Floating point determinism can be very important when it comes to reducing network traffic.  If you can achieve it, then you can make sure all players have the same game state and then only send user input commands over the network.

Glenn Fiedler has an interesting writeup on it, but I haven't had a chance to read all of it yet:

http://gafferongames.com/networking-for-game-programmers/floating-point-determinism/
August 08, 2011
Eric Poggel (JoeCoder):

> determinism can be very important when it comes to reducing network traffic.  If you can achieve it, then you can make sure all players have the same game state and then only send user input commands over the network.

It seems a hard thing to obtain, but I agree that it gets useful.

For me having some FP determinism is useful for debugging: to avoid results from changing randomly if I perform a tiny change in the source code that triggers a change in what optimizations the compiler does.

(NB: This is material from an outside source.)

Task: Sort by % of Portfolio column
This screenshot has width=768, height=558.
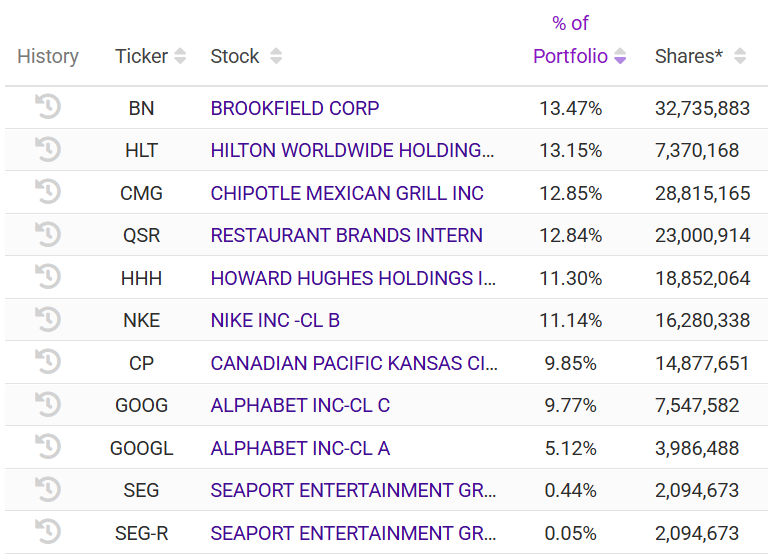Action: point(620,56)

But there are several situations (if I am writing a ray tracer?) where FP determinism is not required in my release build. I was not arguing about removing FP rules from the D compiler, just that there are situations where relaxing those FP rules, on request, doesn't seem to harm. I am not expert about the risks Walter was talking about, so maybe I'm just walking on thin ice (but no one will get hurt if my little raytrcer produces some errors in its images).

You don't come often in this newsgroup, thank you for the link :-)

Bye,
bearophile